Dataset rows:
----------

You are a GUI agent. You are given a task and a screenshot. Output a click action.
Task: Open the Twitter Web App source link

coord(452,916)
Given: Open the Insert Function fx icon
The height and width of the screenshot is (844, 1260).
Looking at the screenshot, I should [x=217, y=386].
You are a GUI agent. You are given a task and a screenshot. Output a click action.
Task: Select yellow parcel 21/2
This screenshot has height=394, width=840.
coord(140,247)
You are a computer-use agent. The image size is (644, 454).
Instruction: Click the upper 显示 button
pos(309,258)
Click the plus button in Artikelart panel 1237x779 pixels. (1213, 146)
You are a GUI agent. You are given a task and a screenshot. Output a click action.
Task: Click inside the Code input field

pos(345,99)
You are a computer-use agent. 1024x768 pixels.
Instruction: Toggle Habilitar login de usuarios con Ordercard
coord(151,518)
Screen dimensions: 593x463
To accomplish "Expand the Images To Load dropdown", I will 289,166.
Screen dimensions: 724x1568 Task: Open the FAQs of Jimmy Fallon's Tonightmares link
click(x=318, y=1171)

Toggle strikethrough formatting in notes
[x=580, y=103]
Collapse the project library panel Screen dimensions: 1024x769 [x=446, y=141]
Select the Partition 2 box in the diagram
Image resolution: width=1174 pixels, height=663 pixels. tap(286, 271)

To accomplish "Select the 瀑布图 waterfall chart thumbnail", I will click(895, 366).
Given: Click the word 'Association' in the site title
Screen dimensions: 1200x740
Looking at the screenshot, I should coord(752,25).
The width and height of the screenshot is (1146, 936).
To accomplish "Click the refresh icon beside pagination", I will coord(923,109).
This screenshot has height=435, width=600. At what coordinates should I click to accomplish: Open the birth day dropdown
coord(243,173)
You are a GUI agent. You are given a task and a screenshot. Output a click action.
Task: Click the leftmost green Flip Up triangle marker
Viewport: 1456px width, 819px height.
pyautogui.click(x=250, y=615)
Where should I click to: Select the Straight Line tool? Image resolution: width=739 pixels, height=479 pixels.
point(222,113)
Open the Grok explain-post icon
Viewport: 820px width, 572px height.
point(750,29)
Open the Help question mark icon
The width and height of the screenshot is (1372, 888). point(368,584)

----------

Repeat all of the records above word for word, keeping every line break in place.

You are a GUI agent. You are given a task and a screenshot. Output a click action.
Task: Open the Twitter Web App source link

coord(452,916)
Given: Open the Insert Function fx icon
The height and width of the screenshot is (844, 1260).
Looking at the screenshot, I should [x=217, y=386].
You are a GUI agent. You are given a task and a screenshot. Output a click action.
Task: Select yellow parcel 21/2
This screenshot has height=394, width=840.
coord(140,247)
You are a computer-use agent. The image size is (644, 454).
Instruction: Click the upper 显示 button
pos(309,258)
Click the plus button in Artikelart panel 1237x779 pixels. (1213, 146)
You are a GUI agent. You are given a task and a screenshot. Output a click action.
Task: Click inside the Code input field

pos(345,99)
You are a computer-use agent. 1024x768 pixels.
Instruction: Toggle Habilitar login de usuarios con Ordercard
coord(151,518)
Screen dimensions: 593x463
To accomplish "Expand the Images To Load dropdown", I will 289,166.
Screen dimensions: 724x1568 Task: Open the FAQs of Jimmy Fallon's Tonightmares link
click(x=318, y=1171)

Toggle strikethrough formatting in notes
[x=580, y=103]
Collapse the project library panel Screen dimensions: 1024x769 [x=446, y=141]
Select the Partition 2 box in the diagram
Image resolution: width=1174 pixels, height=663 pixels. tap(286, 271)

To accomplish "Select the 瀑布图 waterfall chart thumbnail", I will click(895, 366).
Given: Click the word 'Association' in the site title
Screen dimensions: 1200x740
Looking at the screenshot, I should coord(752,25).
The width and height of the screenshot is (1146, 936).
To accomplish "Click the refresh icon beside pagination", I will coord(923,109).
This screenshot has height=435, width=600. At what coordinates should I click to accomplish: Open the birth day dropdown
coord(243,173)
You are a GUI agent. You are given a task and a screenshot. Output a click action.
Task: Click the leftmost green Flip Up triangle marker
Viewport: 1456px width, 819px height.
pyautogui.click(x=250, y=615)
Where should I click to: Select the Straight Line tool? Image resolution: width=739 pixels, height=479 pixels.
point(222,113)
Open the Grok explain-post icon
Viewport: 820px width, 572px height.
point(750,29)
Open the Help question mark icon
The width and height of the screenshot is (1372, 888). point(368,584)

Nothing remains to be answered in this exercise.